Включаю воду, смываю с себя застарелый пот и налипшие во множестве лепестки. Вот цветочная эта феерия — та ещё загадка. Хотя жить с сайлом — не соскучишься, в большую и наивную голову Мэлло могут прийти любые идеи — от гениальных до абсурдных. Встаю аккуратно, по стеночке, выглядываю из душевой кабины. Над раковиной рядом — зеркало. И в нём явление чукотского моджахеда в африканском раскрасе, а не я. Полосы от статуса Архивариуса никуда не делись, это теперь неизменный факт. Но побриться я могу и должен — борода с усами мне идут примерно так же, как сайлам пошли бы балетные пачки.
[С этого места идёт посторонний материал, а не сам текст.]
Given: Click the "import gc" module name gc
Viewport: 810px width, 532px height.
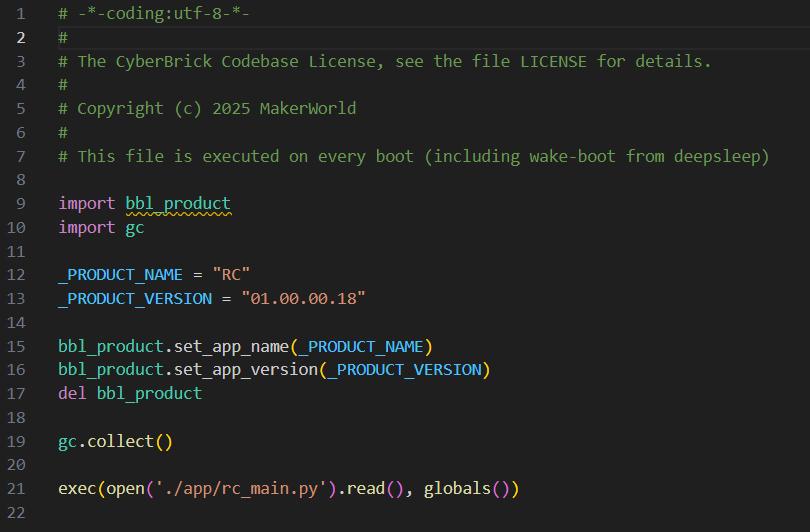Looking at the screenshot, I should (134, 228).
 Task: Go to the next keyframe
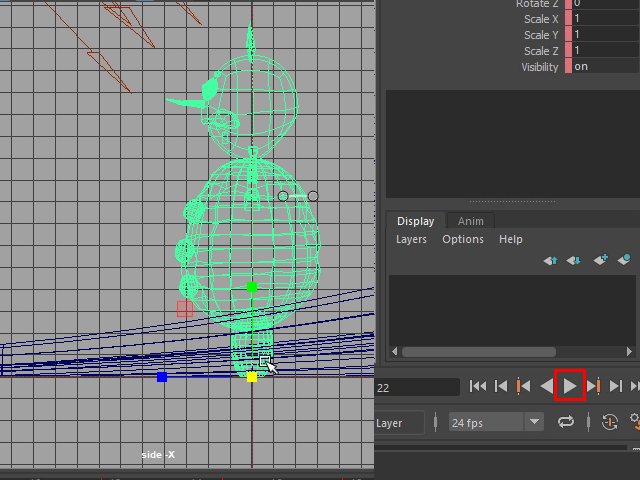pos(593,386)
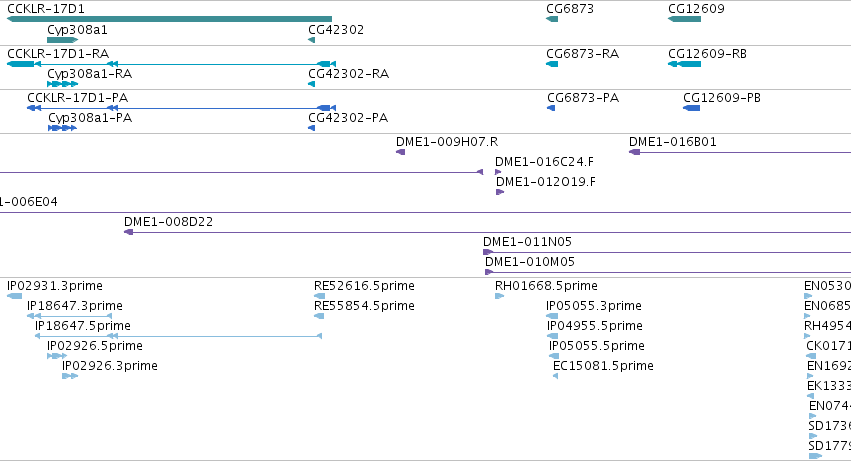Click the DME1-016C24.F feature label
The image size is (851, 461).
coord(544,162)
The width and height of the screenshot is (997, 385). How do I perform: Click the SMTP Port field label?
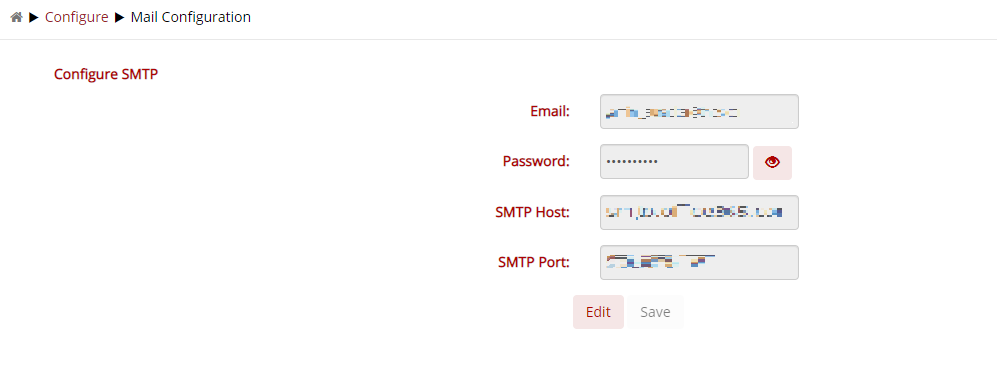tap(533, 262)
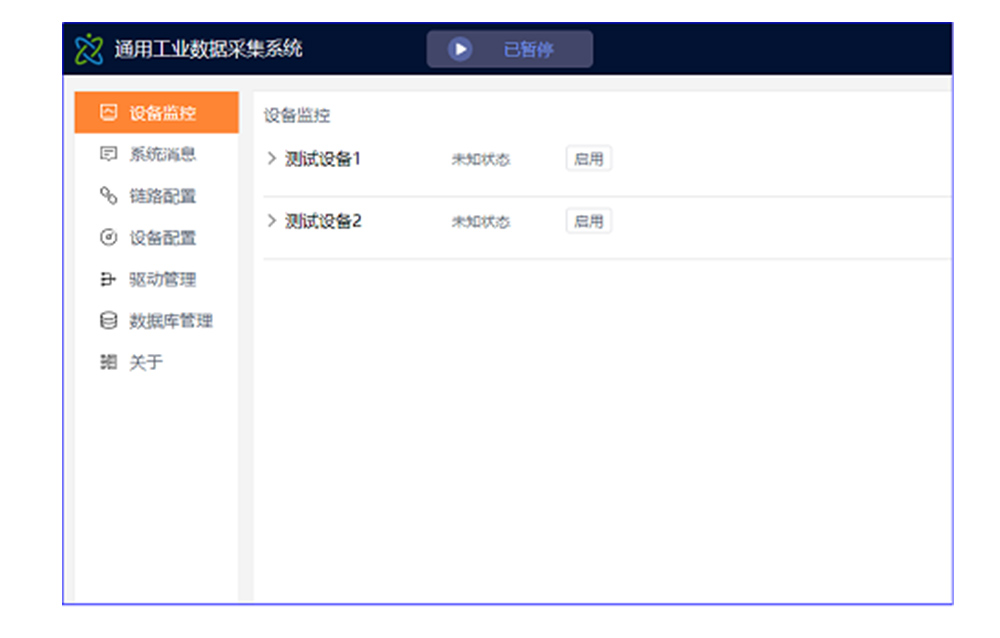Click the database icon next to 数据库管理
The height and width of the screenshot is (638, 1000).
(108, 320)
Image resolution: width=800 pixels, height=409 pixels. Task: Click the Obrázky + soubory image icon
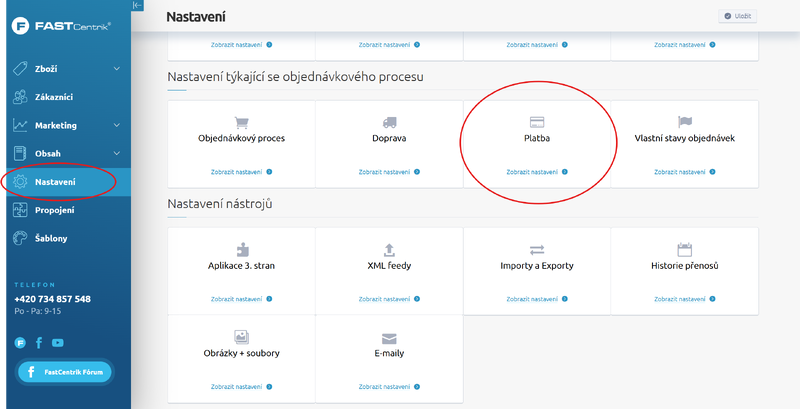click(242, 337)
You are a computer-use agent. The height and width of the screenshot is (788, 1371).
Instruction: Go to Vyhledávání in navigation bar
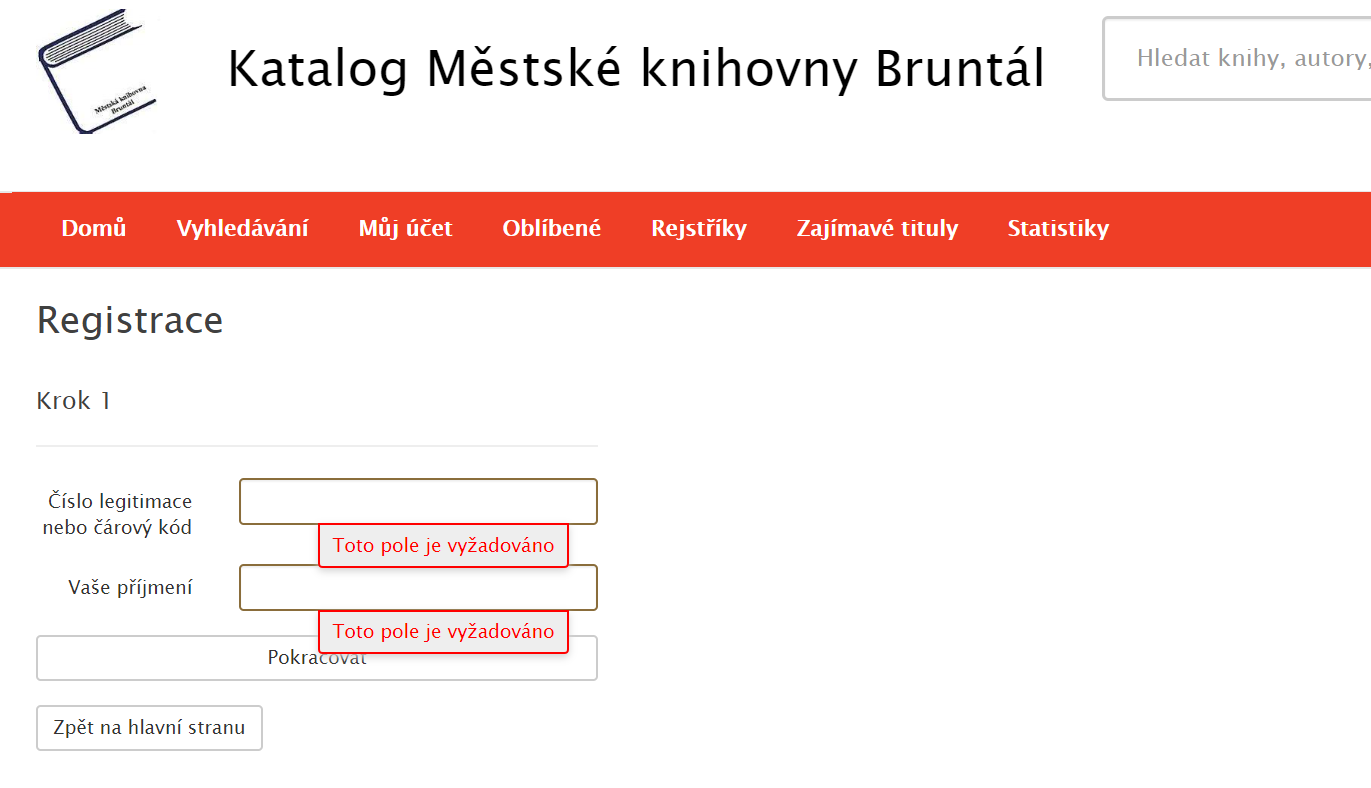[243, 228]
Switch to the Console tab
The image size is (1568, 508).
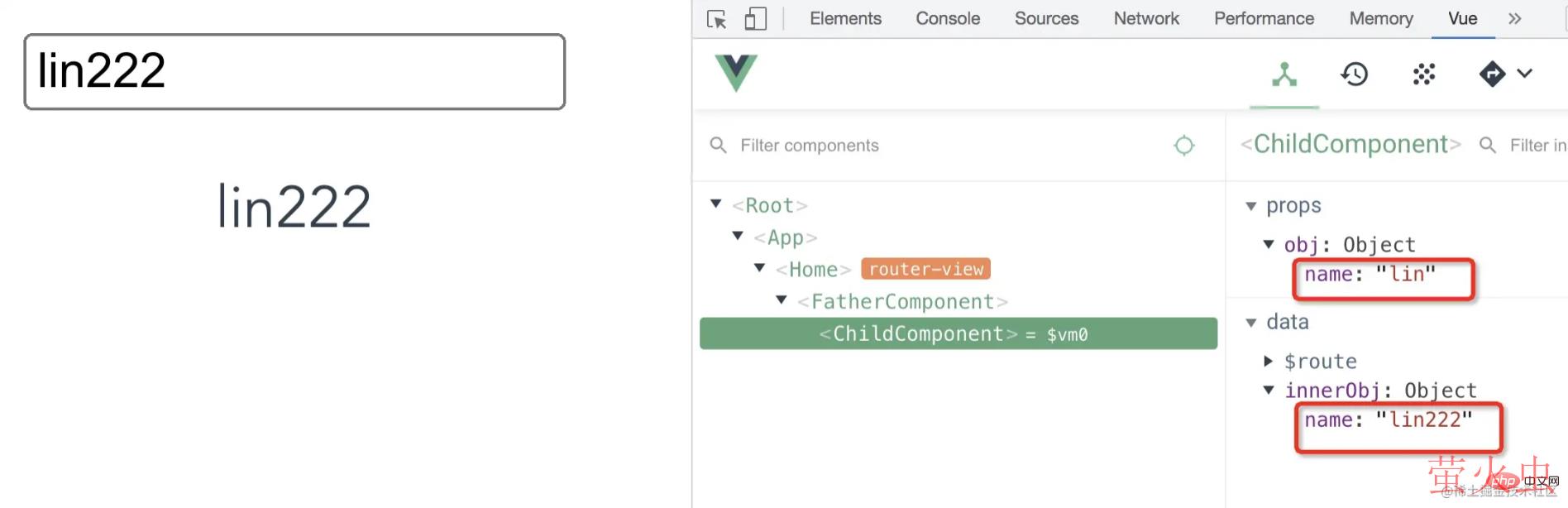point(947,19)
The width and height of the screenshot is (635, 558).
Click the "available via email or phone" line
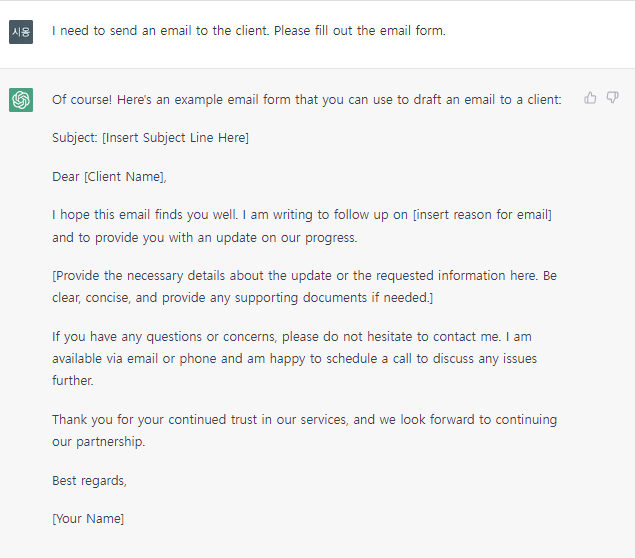(294, 358)
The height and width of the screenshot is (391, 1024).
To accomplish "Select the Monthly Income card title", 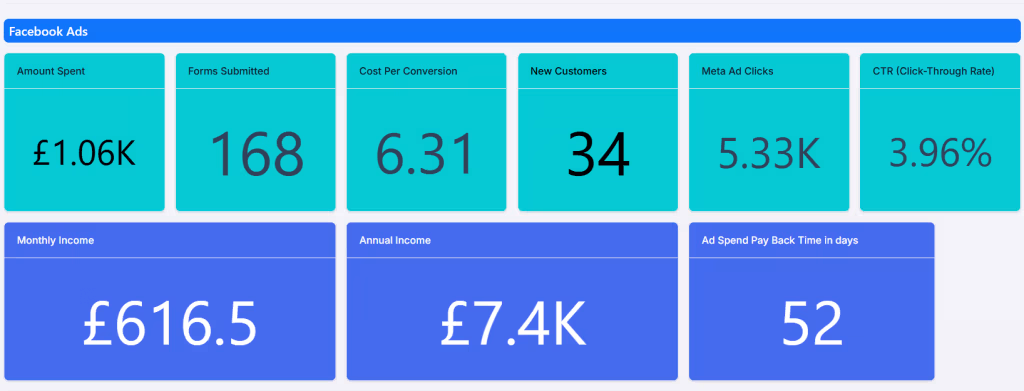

Волосы тоже приходится радикально обкорнать — терпеть не могу длинные пряди. А если зубы почистить — пасты нет, только порошок, но хотя бы зубной, а не стиральный, — то вообще стану приличным человеком. Не суждено, видимо — Мэлло снова за мной подглядывает. Понятное дело, что я его не услышал, но вот в зеркале позади — увидел. Наглая морда лежит внутри ванной на полу — весь сайл остался снаружи, в коридоре и зале.